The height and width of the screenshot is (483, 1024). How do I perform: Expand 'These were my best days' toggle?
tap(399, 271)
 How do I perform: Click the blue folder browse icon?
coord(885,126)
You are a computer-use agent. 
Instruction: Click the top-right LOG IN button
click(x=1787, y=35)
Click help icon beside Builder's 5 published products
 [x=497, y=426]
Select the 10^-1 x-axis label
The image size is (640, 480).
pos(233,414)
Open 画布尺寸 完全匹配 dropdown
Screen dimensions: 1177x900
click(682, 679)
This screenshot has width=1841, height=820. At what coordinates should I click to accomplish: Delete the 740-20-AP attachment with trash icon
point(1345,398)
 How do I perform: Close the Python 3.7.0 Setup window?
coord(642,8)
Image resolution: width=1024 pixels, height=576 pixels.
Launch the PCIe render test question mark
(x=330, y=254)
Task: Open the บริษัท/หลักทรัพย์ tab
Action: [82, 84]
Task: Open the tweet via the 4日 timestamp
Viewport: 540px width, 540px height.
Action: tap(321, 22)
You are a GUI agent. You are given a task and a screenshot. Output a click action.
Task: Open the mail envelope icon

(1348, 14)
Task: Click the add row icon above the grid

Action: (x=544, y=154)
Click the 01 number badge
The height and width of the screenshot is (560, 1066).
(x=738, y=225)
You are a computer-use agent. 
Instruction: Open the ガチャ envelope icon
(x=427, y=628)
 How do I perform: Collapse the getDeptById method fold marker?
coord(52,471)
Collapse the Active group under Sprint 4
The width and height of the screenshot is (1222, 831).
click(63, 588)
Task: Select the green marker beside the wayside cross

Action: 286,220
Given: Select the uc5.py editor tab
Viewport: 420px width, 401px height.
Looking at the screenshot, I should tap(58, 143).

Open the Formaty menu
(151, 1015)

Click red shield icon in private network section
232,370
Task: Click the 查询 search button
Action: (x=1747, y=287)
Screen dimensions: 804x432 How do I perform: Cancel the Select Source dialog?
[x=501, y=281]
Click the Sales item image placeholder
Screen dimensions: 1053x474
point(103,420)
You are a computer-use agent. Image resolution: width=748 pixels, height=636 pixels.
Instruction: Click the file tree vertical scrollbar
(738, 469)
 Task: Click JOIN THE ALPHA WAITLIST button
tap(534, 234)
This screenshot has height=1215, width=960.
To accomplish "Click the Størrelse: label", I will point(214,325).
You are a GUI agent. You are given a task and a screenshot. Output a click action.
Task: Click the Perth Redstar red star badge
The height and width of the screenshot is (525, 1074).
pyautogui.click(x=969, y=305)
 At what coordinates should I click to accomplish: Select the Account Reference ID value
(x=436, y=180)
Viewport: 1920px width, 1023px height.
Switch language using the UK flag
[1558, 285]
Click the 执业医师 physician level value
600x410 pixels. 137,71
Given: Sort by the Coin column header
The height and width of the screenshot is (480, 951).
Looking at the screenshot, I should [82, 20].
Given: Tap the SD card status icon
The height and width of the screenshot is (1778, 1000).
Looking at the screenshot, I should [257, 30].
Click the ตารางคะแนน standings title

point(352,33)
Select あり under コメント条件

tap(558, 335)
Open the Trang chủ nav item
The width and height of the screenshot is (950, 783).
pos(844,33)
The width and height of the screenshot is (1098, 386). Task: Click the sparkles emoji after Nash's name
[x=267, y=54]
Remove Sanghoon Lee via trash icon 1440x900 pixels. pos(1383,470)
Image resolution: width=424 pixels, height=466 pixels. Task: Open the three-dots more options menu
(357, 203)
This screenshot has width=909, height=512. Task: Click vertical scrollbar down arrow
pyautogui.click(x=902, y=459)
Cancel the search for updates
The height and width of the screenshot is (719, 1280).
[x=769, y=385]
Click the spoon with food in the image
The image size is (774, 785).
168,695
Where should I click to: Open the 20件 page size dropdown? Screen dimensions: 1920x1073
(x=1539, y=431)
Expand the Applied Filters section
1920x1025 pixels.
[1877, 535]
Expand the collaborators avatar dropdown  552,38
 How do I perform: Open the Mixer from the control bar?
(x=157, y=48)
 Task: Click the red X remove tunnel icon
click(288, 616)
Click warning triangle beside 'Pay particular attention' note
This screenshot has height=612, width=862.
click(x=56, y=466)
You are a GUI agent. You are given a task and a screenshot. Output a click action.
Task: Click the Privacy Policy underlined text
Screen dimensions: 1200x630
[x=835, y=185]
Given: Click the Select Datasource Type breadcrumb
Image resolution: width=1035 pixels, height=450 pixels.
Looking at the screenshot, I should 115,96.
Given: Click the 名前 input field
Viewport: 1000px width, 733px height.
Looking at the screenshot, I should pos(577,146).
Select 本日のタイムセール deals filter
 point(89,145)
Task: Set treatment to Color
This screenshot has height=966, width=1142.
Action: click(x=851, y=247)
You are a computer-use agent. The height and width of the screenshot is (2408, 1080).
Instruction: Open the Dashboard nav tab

» The problem:
Each line of the data is to be transcribed exactly.

» Response below:
The height and width of the screenshot is (483, 1024). How do I perform: Expand 'These were my best days' toggle?
tap(399, 271)
 How do I perform: Click the blue folder browse icon?
coord(885,126)
You are a computer-use agent. 
Instruction: Click the top-right LOG IN button
click(x=1787, y=35)
Click help icon beside Builder's 5 published products
 [x=497, y=426]
Select the 10^-1 x-axis label
The image size is (640, 480).
pos(233,414)
Open 画布尺寸 完全匹配 dropdown
Screen dimensions: 1177x900
click(682, 679)
This screenshot has width=1841, height=820. At what coordinates should I click to accomplish: Delete the 740-20-AP attachment with trash icon
point(1345,398)
 How do I perform: Close the Python 3.7.0 Setup window?
coord(642,8)
Image resolution: width=1024 pixels, height=576 pixels.
Launch the PCIe render test question mark
(x=330, y=254)
Task: Open the บริษัท/หลักทรัพย์ tab
Action: [82, 84]
Task: Open the tweet via the 4日 timestamp
Viewport: 540px width, 540px height.
Action: tap(321, 22)
You are a GUI agent. You are given a task and a screenshot. Output a click action.
Task: Open the mail envelope icon

(1348, 14)
Task: Click the add row icon above the grid

Action: (x=544, y=154)
Click the 01 number badge
The height and width of the screenshot is (560, 1066).
(x=738, y=225)
You are a computer-use agent. 
Instruction: Open the ガチャ envelope icon
(x=427, y=628)
 How do I perform: Collapse the getDeptById method fold marker?
coord(52,471)
Collapse the Active group under Sprint 4
The width and height of the screenshot is (1222, 831).
click(63, 588)
Task: Select the green marker beside the wayside cross

Action: 286,220
Given: Select the uc5.py editor tab
Viewport: 420px width, 401px height.
Looking at the screenshot, I should tap(58, 143).

Open the Formaty menu
(151, 1015)

Click red shield icon in private network section
232,370
Task: Click the 查询 search button
Action: (x=1747, y=287)
Screen dimensions: 804x432 How do I perform: Cancel the Select Source dialog?
[x=501, y=281]
Click the Sales item image placeholder
Screen dimensions: 1053x474
point(103,420)
You are a computer-use agent. Image resolution: width=748 pixels, height=636 pixels.
Instruction: Click the file tree vertical scrollbar
(738, 469)
 Task: Click JOIN THE ALPHA WAITLIST button
tap(534, 234)
This screenshot has height=1215, width=960.
To accomplish "Click the Størrelse: label", I will point(214,325).
You are a GUI agent. You are given a task and a screenshot. Output a click action.
Task: Click the Perth Redstar red star badge
The height and width of the screenshot is (525, 1074).
pyautogui.click(x=969, y=305)
 At what coordinates should I click to accomplish: Select the Account Reference ID value
(x=436, y=180)
Viewport: 1920px width, 1023px height.
Switch language using the UK flag
[1558, 285]
Click the 执业医师 physician level value
600x410 pixels. 137,71
Given: Sort by the Coin column header
The height and width of the screenshot is (480, 951).
Looking at the screenshot, I should [82, 20].
Given: Tap the SD card status icon
The height and width of the screenshot is (1778, 1000).
Looking at the screenshot, I should [257, 30].
Click the ตารางคะแนน standings title

point(352,33)
Select あり under コメント条件

tap(558, 335)
Open the Trang chủ nav item
The width and height of the screenshot is (950, 783).
pos(844,33)
The width and height of the screenshot is (1098, 386). Task: Click the sparkles emoji after Nash's name
[x=267, y=54]
Remove Sanghoon Lee via trash icon 1440x900 pixels. pos(1383,470)
Image resolution: width=424 pixels, height=466 pixels. Task: Open the three-dots more options menu
(357, 203)
This screenshot has width=909, height=512. Task: Click vertical scrollbar down arrow
pyautogui.click(x=902, y=459)
Cancel the search for updates
The height and width of the screenshot is (719, 1280).
[x=769, y=385]
Click the spoon with food in the image
The image size is (774, 785).
168,695
Where should I click to: Open the 20件 page size dropdown? Screen dimensions: 1920x1073
(x=1539, y=431)
Expand the Applied Filters section
1920x1025 pixels.
[1877, 535]
Expand the collaborators avatar dropdown  552,38
 How do I perform: Open the Mixer from the control bar?
(x=157, y=48)
 Task: Click the red X remove tunnel icon
click(288, 616)
Click warning triangle beside 'Pay particular attention' note
This screenshot has height=612, width=862.
click(x=56, y=466)
You are a GUI agent. You are given a task and a screenshot. Output a click action.
Task: Click the Privacy Policy underlined text
Screen dimensions: 1200x630
[x=835, y=185]
Given: Click the Select Datasource Type breadcrumb
Image resolution: width=1035 pixels, height=450 pixels.
Looking at the screenshot, I should 115,96.
Given: Click the 名前 input field
Viewport: 1000px width, 733px height.
Looking at the screenshot, I should pos(577,146).
Select 本日のタイムセール deals filter
 point(89,145)
Task: Set treatment to Color
This screenshot has height=966, width=1142.
Action: click(x=851, y=247)
You are a computer-use agent. The height and width of the screenshot is (2408, 1080).
Instruction: Open the Dashboard nav tab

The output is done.